A Child Possessed (In-Progress)
Opera in Two Acts

Synopsis and Libretto: David Cote.
Based on the award-winning
novel by R.C. Hutchinson.
Projected Duration
: ca. 120'00"
Instrumentation: full cast, male chorus and orchestra

World Premiere: TBD
Official Website:
A Child Possessed (includes detailed synopsis, list of characters, libretto and full audio mp3 files for two demo scenes)


DEMO SCENES
Act I, Scene 5 (Piano Reduction) [PDF]
Act II, Scene 1 (Piano Reduction) [PDF]


Photo © Jesse Moscoe. Used with permission.

Brief Synopsis

Act I
French-Romanian soprano Hélène Milescu is a world-renowned opera star with a secret: Years ago she married Russian expatriate Stepan Lopuchine. Stepan, born into aristocracy, was exiled from his native country and now makes his living as a truck driver in Marseilles. Stepan and Hélène had a child, Eugénie, who was born with severe mental disabilities. When the child was three, Helen placed Génie in a Swiss hospital and told Stepan she had died. The couple has been estranged for five years. Now, neurologists at the Swiss hospital contact Hélène during a tour and inform her that there’s an operation that could improve Génie dramatically. However, they need permission from both parents. Hélène reluctantly reunites with Stepan and tells him the truth: Génie is alive. He is shocked, but agrees to accompany Hélène to the hospital. Once there, Stepan is disgusted with the antiseptic and freakish aspect of the place, with lobotomized patients and detached professionals. Hélène reminds him that this is Génie’s only chance. The girl herself finally enters, looking utterly withdrawn, uncommunicative, disheveled. Stepan goes down on one knee and opens his arms to embrace her. She approaches him and then suddenly, inexplicably, sinks her teeth into his hand. As Stepan’s blood trickles to the white hospital floor, he sings tenderly to his eight-year-old daughter, asking her forgiveness. Then he announces that they’re leaving immediately.
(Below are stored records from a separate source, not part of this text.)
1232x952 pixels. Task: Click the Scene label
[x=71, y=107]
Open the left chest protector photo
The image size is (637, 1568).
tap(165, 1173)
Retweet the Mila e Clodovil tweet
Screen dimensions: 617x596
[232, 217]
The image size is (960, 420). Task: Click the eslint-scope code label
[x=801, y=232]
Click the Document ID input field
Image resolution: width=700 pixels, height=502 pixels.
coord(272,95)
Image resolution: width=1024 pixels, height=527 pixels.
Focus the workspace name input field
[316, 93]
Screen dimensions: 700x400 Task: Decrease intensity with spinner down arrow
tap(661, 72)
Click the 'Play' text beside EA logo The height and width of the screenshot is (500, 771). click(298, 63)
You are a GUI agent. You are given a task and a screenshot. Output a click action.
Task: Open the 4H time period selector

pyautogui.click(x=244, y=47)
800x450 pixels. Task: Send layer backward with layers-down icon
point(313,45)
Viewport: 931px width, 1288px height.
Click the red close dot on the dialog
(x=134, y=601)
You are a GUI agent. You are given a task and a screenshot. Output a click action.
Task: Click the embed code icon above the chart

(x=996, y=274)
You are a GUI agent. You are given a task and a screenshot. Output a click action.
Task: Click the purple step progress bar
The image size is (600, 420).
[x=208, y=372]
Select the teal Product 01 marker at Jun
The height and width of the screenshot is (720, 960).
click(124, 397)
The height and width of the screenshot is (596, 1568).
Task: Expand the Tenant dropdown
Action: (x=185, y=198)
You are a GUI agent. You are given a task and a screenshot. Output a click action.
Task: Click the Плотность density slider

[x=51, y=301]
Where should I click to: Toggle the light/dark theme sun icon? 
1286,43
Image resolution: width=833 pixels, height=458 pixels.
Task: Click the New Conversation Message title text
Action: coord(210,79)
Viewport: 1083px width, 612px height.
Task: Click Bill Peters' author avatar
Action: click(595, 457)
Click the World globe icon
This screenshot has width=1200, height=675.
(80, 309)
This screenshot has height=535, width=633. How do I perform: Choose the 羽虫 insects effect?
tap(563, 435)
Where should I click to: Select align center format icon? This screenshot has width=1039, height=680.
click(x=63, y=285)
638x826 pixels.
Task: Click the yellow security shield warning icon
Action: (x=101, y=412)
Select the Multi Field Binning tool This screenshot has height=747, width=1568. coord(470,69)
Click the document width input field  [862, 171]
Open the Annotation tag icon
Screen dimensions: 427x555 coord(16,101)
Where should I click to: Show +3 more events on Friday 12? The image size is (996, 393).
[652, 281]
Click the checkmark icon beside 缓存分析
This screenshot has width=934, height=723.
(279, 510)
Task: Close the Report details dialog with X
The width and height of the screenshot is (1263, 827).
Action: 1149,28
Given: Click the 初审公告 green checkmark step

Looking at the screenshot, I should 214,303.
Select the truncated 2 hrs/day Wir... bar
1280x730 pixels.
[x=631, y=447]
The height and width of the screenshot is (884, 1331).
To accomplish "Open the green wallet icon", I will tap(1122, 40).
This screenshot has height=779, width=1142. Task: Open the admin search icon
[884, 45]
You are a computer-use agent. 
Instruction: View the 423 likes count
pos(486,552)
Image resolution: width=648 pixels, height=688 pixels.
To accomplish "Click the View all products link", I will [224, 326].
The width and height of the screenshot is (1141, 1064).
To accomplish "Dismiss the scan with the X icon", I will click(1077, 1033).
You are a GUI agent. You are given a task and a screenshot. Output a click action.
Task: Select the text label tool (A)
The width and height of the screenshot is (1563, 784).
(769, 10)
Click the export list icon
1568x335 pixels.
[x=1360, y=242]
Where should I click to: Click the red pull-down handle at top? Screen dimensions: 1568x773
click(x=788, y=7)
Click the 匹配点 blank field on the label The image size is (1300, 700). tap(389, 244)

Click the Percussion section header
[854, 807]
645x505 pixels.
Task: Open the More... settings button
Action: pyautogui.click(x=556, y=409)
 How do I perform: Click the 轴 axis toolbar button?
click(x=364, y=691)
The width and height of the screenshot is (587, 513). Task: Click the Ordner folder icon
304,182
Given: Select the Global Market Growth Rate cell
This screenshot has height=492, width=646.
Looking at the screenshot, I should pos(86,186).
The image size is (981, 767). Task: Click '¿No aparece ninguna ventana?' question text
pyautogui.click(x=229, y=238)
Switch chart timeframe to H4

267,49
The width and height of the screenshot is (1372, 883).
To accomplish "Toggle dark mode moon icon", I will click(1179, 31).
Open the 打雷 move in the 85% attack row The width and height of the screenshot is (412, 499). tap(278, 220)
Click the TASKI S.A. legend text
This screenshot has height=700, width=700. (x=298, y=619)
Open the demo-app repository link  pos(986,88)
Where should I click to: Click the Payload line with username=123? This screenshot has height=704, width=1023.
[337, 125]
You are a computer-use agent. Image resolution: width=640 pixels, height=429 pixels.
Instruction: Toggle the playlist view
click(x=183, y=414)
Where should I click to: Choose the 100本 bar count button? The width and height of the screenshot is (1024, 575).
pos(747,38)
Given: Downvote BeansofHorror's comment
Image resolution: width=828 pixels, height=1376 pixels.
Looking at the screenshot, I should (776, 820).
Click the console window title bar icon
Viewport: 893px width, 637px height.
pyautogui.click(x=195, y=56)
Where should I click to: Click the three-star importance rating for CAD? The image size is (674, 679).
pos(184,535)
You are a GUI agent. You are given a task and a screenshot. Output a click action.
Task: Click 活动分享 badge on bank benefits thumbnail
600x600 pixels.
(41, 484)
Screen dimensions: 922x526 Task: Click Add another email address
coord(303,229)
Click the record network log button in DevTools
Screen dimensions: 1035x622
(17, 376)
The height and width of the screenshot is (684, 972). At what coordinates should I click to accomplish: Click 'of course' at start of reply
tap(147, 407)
Hélène objects, but Stepan says it’s his chance to raise the child.

Act II
Two weeks later, Stepan is raising Génie in Marseilles. The girl looks better: She’s groomed and nicely dressed but still distant. At the seedy boarding house where Stepan lives, drunks and sailors have gathered in the first-floor bar to mock the mad Russian and his bizarre girl. Later, he takes Génie on one of his truck routes through the countryside. He sings a lullaby to her and she seems to respond. Sometime later, Hélène is preparing for an engagement at a glamorous hotel in Cannes. Stepan and Génie unexpectedly show up and whisk her away for a day at the beach. Hélène sees how the child is improving, when, again, it responds to Stepan’s lullaby. The father and daughter attend Hélène’s concert that evening. Afterwards, Stepan surprises Hélène by revealing that he has to go on an extended delivery job and Génie can’t come along. He begs Hélène to take care of her and meet him back in Marseilles. To her great annoyance, Hélène can’t say no. Stepan goes on his delivery job but finds himself stuck in a blizzard in the mountains. He struggles to stay alive in his truck as he freezes, singing to Génie. Meanwhile, Génie has gotten dangerously sick and Hélène desperately tries to nurse her back to health. Separated but simultaneously, Hélène and Stepan sing the lullaby to the dying Génie. The girl, in a raging fever, sings a few lines herself, before collapsing. The next day, Stepan limps into Madame Pascoli’s. Hélène, in his room with Génie in her arms, reports that the girl died two hours ago. Stepan cries out in grief, as does Hélène, and they fall into each others’ arms. The final scene is two months later. Stepan greets Hélène at the stage door of an opera house. We don’t know if they have reconnected as husband and wife or as friends. But there is a sense of renewal and hope.